1.5 - Why Measuring is Important!
The Mars Climate Orbiter
Designed to orbit Mars as the first interplanetary weather satellite, the Mars Orbiter was lost in 1999 because the NASA team used metric units while a contractor used imperial. The $125m probe came too close to Mars as it tried to manuever into orbit, and is thought to have been destroyed by the planet's atmosphere. An investigation said the "root cause" of the loss was the "failed translation of English units into metric units" in a piece of ground software.
The Vasa warship
In 1628, crowds in Sweden watched in horror as a new warship, Vasa, sank less than a mile into her maiden voyage, with the death of 30 people on board. Armed with 64 bronze cannons, it was considered by some to be the most powerful warship in the world. Experts who have studied it since it was raised in 1961 say it is asymmetrical, being thicker on the port side than the starboard side. One reason for this could be that the workmen were using different systems of measurement. Archaeologists have found four rulers used by the workmen who built the ship.

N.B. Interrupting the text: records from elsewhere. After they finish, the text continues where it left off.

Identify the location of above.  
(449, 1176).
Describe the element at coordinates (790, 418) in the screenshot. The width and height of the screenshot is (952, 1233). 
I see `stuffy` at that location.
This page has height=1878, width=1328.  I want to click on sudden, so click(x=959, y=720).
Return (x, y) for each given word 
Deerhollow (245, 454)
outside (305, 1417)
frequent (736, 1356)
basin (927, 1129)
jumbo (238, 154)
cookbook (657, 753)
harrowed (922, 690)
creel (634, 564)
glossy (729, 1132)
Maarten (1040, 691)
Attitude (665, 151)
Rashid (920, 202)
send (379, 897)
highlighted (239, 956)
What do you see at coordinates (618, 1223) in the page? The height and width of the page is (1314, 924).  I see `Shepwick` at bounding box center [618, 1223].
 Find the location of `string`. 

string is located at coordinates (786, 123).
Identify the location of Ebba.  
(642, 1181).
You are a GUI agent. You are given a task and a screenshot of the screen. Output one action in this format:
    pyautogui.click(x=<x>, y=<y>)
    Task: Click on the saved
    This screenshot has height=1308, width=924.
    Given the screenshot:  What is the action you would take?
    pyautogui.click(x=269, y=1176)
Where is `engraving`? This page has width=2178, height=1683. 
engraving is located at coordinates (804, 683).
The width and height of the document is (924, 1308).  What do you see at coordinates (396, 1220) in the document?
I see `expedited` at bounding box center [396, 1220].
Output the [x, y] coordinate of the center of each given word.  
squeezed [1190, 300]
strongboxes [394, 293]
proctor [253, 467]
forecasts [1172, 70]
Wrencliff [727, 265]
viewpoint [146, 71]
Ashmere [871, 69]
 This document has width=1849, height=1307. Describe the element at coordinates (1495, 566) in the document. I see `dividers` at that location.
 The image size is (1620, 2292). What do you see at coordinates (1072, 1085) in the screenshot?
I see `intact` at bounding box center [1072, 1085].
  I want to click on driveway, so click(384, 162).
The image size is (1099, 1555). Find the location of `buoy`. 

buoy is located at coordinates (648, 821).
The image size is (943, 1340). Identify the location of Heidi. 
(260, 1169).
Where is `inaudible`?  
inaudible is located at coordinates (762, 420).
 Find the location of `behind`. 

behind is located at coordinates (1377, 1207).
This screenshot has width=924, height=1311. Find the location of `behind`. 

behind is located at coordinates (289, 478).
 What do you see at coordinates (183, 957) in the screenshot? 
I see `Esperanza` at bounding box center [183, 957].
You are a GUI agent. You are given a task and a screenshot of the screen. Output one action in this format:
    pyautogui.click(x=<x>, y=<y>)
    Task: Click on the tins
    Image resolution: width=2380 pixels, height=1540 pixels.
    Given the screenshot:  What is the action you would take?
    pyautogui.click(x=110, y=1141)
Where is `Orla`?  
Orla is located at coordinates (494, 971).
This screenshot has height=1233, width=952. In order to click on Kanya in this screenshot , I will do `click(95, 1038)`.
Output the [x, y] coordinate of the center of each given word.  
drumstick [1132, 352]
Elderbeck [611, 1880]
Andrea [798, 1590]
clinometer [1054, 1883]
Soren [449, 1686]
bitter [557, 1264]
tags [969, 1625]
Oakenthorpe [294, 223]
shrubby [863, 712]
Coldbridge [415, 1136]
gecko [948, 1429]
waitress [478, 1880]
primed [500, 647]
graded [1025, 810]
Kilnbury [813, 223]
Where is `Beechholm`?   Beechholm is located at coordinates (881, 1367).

Two were calibrated in Swedish feet, which had 12 inches, while the other two measured Amsterdam feet, which had 11 inches.
The Laufenburg bridge
What is sea level? It varies from one place to another, and different countries use different benchmarks. "For example, Britain has measured height in relation to mean sea levels in Cornwall, while France measures height in relation to sea levels in Marseille," says Dr Philip Woodworth, of the National Oceanography Centre Liverpool. Germany, for its part, measures height in relation to the North Sea, while Switzerland, like France, opts for the Mediterranean Sea. This caused a problem in Laufenburg, a town that straddles Germany and Switzerland. As two halves of a new bridge grew closer to one another in 2003, it became clear that, instead of being at the same height "above sea level", one side was 54cm higher than the other. Builders knew that there was a 27cm difference between the two versions of sea level - but somehow it was doubled, rather than cancelled out. The German side reportedly had to be lowered before the bridge could be completed.